To emphasize a point, the second stage decision variables only exist as a means of calculating the expected number of covered alerts for a particular scheduling/training plan. These variables (and the structure of our problem) allows this expectation to be calculated without having to perform a Monte Carlo simulation. They do not actually represent decisions that would be recommended to the system user.

Sets

  • \(D := \lbrace Mo1, Tu1, \ldots , Sa2, Su2 \rbrace \), the set of days of the two week pay period.

  • \(K_d\) := the set of possible demand scenarios for day d. Each demand scenario is a vector of workloads for each alert type.

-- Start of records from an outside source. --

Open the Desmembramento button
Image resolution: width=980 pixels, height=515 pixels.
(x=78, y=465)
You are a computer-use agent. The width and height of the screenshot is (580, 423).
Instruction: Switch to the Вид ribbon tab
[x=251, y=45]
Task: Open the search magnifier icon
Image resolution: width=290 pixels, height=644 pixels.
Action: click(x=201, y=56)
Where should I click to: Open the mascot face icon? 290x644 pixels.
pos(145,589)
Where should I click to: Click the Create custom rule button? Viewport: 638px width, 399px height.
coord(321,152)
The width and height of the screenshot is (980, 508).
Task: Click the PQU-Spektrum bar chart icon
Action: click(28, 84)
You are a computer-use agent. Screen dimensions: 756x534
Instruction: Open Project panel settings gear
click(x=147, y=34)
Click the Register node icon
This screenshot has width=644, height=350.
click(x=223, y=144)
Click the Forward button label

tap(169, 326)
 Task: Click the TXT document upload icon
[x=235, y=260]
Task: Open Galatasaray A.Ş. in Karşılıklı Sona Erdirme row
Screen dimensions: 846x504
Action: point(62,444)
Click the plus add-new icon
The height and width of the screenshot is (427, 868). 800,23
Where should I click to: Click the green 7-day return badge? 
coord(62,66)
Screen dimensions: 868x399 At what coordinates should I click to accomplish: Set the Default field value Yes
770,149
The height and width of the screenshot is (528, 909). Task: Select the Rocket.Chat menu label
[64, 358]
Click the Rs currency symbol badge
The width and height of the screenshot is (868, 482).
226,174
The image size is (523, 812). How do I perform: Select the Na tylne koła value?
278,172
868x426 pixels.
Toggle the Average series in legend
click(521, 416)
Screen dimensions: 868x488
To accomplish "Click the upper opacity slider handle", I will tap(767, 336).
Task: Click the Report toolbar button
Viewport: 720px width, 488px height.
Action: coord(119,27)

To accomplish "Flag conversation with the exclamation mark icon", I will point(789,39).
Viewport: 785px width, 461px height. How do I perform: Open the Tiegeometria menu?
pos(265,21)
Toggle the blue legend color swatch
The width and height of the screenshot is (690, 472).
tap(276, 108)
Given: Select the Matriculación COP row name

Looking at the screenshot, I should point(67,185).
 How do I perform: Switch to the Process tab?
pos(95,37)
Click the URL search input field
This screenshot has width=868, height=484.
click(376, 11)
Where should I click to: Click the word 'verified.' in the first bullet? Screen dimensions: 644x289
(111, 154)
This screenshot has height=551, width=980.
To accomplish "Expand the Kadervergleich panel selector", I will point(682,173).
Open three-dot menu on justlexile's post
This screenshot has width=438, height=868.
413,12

  • E := the set of employees on staff.

  • T := the set of possible alert types.

  • T(e) := the set of alert types that employee e can analyze.

  • D(i) := the set of days during week i of the pay period.

  • D5(d) := the set of the next five consecutive days in the pay period after day d, wrapping around. For example, \(D5(Th2) = \lbrace Fr2, Sa2, Su2, Mo1, Tu1 \rbrace \).

Data

  • \({ alerts}^{t,k}_d\), the number of incoming alerts of type t that occur on scenario k for day d.

  • \({ prob}^{k}_d\), the probability of scenario k for day d.

  • \({ rate}_{e,t}\), the number of type t alerts that employee e can analyze during 1 h.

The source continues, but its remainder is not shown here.